Medical Expenses and

Child Support

The NC Child Support Guidelines base support obligations on nationally generated data of average living expense for families. The Guidelines assume the custodial parent is paying all of the day-to-day expenses of shelter, groceries, clothes, and other necessities. The general rule is that the parent paying child support doesn’t have to pay amounts above that amount for support.

One exception to this rule, when the other parent must pay for other expenses in addition to child support, is the child’s medical expenses. The custodial parent is responsible for the first $250.00 of the child’s medical expenses per year. Beyond that amount, the judge will typically order the parents to share those expenses.

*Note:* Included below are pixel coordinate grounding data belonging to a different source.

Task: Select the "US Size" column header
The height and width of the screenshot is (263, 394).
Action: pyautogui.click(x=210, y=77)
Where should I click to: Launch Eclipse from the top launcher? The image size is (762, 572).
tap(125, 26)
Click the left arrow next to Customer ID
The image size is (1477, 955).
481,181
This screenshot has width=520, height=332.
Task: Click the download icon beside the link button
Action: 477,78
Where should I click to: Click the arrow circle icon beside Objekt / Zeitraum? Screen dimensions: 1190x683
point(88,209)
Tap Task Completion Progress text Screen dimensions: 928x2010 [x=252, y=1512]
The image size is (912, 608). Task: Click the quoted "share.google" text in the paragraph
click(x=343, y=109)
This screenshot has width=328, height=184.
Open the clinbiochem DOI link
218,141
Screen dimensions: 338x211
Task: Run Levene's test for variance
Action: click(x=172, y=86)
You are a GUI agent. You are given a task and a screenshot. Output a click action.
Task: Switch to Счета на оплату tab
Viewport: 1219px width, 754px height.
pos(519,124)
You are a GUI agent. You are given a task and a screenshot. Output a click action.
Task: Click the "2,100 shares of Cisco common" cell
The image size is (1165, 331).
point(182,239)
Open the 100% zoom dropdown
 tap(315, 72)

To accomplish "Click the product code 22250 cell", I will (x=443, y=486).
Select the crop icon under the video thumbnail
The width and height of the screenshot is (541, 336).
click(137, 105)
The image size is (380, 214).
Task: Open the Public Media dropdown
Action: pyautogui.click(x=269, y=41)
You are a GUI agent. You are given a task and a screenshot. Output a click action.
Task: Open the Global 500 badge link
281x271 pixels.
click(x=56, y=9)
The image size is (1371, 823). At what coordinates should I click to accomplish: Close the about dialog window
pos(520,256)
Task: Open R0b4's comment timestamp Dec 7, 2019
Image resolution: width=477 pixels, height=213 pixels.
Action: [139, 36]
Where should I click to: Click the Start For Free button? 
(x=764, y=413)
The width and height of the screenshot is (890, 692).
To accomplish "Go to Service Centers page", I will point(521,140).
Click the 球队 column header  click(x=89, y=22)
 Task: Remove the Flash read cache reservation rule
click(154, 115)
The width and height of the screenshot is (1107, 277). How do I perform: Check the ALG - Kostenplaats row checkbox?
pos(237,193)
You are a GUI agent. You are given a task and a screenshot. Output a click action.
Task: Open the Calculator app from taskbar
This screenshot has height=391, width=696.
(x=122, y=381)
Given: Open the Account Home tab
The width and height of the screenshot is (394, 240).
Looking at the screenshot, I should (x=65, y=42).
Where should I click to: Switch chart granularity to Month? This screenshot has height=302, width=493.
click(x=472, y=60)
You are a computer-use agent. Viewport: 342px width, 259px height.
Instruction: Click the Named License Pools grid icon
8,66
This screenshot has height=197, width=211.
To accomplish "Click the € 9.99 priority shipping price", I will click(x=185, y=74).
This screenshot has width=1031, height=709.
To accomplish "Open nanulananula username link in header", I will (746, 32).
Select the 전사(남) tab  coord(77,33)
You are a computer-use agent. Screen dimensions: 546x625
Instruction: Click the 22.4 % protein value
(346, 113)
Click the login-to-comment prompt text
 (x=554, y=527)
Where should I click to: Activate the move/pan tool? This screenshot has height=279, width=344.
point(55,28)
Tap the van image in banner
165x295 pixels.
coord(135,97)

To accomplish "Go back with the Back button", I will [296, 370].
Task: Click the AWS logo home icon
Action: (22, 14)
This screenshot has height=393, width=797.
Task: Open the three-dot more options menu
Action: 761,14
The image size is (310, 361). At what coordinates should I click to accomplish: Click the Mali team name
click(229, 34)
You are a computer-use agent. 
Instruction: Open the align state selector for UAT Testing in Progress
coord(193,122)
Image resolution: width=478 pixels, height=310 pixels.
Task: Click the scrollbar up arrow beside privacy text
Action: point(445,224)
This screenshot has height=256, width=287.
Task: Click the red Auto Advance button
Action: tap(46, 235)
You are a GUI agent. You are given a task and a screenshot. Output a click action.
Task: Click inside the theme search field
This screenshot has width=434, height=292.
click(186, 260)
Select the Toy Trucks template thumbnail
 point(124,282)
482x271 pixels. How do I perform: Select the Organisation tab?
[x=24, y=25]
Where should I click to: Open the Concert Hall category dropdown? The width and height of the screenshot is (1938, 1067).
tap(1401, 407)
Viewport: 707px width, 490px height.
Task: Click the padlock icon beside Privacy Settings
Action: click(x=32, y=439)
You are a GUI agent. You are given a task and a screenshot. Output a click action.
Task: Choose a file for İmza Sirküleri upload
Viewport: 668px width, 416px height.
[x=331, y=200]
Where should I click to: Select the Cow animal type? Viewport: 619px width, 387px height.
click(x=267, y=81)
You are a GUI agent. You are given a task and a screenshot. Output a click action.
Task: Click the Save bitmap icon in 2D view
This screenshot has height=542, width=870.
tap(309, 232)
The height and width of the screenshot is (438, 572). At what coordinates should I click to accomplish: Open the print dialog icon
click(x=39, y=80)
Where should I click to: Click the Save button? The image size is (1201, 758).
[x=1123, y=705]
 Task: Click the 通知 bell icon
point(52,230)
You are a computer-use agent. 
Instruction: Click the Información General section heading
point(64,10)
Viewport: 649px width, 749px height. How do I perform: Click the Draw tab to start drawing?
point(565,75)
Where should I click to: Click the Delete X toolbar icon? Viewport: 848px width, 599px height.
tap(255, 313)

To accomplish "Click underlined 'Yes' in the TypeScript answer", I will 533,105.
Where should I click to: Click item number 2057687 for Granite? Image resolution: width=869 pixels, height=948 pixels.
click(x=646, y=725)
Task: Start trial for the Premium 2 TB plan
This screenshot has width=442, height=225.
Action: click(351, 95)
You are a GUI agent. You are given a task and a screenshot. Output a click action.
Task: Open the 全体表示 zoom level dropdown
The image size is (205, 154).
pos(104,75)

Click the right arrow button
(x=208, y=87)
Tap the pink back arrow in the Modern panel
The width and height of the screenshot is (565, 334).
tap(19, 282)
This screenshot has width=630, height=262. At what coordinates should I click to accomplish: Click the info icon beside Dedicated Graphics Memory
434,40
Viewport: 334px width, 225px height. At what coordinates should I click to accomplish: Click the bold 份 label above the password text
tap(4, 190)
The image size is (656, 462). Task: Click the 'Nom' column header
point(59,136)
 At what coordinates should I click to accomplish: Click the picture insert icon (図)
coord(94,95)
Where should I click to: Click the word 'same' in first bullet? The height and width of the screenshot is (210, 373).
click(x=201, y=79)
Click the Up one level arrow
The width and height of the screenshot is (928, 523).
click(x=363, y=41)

What Counts as a Medical Expense?

The 2015 Guidelines define medical expenses as “reasonable and necessary costs related to orthodontia, dental care, asthma treatments, physical therapy, treatment of chronic health problems, and counseling or psychiatric therapy for diagnosed mental disorders.” Only out-of-pocket medical expenses that are not paid by insurance are subject to be divided. Examples of expenses to be divided include co-pays for visits to the doctor or prescription medications.

What Do Judges Do?

As is the case in many family law matters, the judge has a great deal of discretion to order what he or she believes is fair. In my experience, most of the judges equally divide these expenses between the parents. When there is a big difference in incomes, the court is more likely to divide the expenses unequally. Occasionally, a judge will assign all of the medical expenses to one parent. Judges are not required to use any specific manner of payment, although they will commonly have a parent who pays an expense give the other parent a copy of the receipt. Within some reasonable time period, the other parent must reimburse the parent who paid the expense for his or her share of the cost.